Und hier kommen wir nun zu der grossen Chance der Transformation oder Weiterentwicklung der "Grünen" Bewußtseinswelle im Allgemeinen und der Occupybewegung im Speziellem. Keine Frage, in gewisser Form ist diese bestimmt schon im Gange, da sich wie alle Systeme und Gruppierungen auch diese Bewegung im ständigen Wandel und Austausch mit der Umwelt befindet. Kurz bevor ich Anfang April am nächsten Morgen abgereist bin, sagte mir Jan, dass sie jetzt schon viel schneller Leute aus dem Camp verweisen, die sich nicht an elementare Regeln halten ("Ich mach mein Ding, halt die Fresse"). Aber es könnte noch weiter gehen, ja es muss, da diese Bewegung aus meiner vollsten Überzeugung heraus eine der wichtigsten dieses Jahrzehnts ist, ganz einfach deswegen, da sie das "Potential" hat, tiefgreifende kulturelle und gesellschaftliche Veränderungen anzustossen - ähnlich wie damals die "68er".

Wenn wir nun konstatieren, dass sich die Occupybewegung schwerpunktmäßig auf der "Grünen Bewußtseinsstufe" befindet, gehört für eine Weiterentwicklung oder Transformation als erstes dazu, sich mit dem Wert und dem Inhalt von Wachstumshierarchien auseinanderzusetzen.

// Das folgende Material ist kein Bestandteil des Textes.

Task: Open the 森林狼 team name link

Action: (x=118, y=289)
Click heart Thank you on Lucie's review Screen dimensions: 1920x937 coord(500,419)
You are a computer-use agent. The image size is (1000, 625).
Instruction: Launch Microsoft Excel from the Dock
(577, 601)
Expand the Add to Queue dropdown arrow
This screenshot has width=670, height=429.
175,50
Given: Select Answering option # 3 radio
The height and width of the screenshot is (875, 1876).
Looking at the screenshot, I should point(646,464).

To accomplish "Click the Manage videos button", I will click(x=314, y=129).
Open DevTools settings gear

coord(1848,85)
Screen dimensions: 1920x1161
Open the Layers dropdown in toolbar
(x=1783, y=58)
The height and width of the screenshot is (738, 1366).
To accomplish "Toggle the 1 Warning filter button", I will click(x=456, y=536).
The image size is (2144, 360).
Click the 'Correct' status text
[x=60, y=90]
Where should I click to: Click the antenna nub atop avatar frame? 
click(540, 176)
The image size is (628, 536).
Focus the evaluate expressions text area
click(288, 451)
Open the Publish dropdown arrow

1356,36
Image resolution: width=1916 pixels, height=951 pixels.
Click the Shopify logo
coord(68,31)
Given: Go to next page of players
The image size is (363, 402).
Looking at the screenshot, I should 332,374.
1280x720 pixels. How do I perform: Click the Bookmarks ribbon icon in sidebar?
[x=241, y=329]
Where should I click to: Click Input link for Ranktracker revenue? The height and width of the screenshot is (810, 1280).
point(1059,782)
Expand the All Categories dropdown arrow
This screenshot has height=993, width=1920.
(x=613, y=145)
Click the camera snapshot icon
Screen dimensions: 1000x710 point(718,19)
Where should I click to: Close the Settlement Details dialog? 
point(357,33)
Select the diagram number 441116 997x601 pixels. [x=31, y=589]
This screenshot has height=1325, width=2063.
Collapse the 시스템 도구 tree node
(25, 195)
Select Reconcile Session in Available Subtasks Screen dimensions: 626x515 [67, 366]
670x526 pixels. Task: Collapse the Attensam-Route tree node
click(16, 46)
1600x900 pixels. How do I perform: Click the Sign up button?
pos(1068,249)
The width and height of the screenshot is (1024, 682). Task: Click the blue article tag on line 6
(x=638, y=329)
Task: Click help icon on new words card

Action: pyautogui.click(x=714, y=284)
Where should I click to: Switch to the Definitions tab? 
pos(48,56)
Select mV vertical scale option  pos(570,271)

Nur dann ist es möglich gewisse Strukturen aufzubauen, weil nur dann können wir eine "Einheit in der Vielfalt" praktizieren, indem wir niemanden ausgrenzen, aber auch jeden seinen Platz zuweisen. Nur dann ist es möglich zielgerichteter vorzugehen und den "Hyperraumsprung" zu den Anfängen einer wahrhaft ganzheitlichen, integralen Sichtweise zu schaffen, die versucht alle vorhandenen Sichtweisen zu akzeptieren und zu integrieren, und nicht einzelne zu verdammen, nur weil sie nicht in die "eigene" Wahrheit passen!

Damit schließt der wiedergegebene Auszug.